= MAMA Gallery =

Art gallery in Los Angeles, California, United States

MAMA is a contemporary art gallery located in Los Angeles, California. MAMA's mission; to foster and exhibit contemporary artworks executed in a wide variety of media including visual installations, film, video, automata, but not excluding 'traditional' forms such as painting. MAMA was founded in 2014 by Eli Consilvio and Adarsha Benjamin. A number of its projects and programmes are rooted in popular digital, video, and street culture. The physical space closed in 2017 following a partnership dispute.

In addition to exhibitions, MAMA develops new ways of working with a range of audiences and communities through visual arts and culture.

The gallery is also notable for being the host location of Jena Malone's The Holy Other photography exhibition.
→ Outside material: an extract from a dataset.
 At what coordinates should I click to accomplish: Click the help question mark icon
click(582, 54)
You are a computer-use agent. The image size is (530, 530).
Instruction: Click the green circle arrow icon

In November 2014, Malone exhibited 39 photographs that she took in Myanmar in the summer of that year. The exhibition ran from November 21 to November 28, 2014. Proceeds were donated to Girl Determined, a non-profit organization which benefits girls' education in Myanmar.

In February 2015, MAMA had its inaugural solo exhibition There is No End with American visual artist James Georgopoulos and featured his large scale video sculptures.

The gallery has collaborated with other artists in a variety of artistic practices, including Rihanna, Lana Del Rey, and Daniel Johnston. MAMA also hosted creative brand experiences with Kobe Bryant, Nas, Adidas, Vans, Moet/Hennessy, and Twitter.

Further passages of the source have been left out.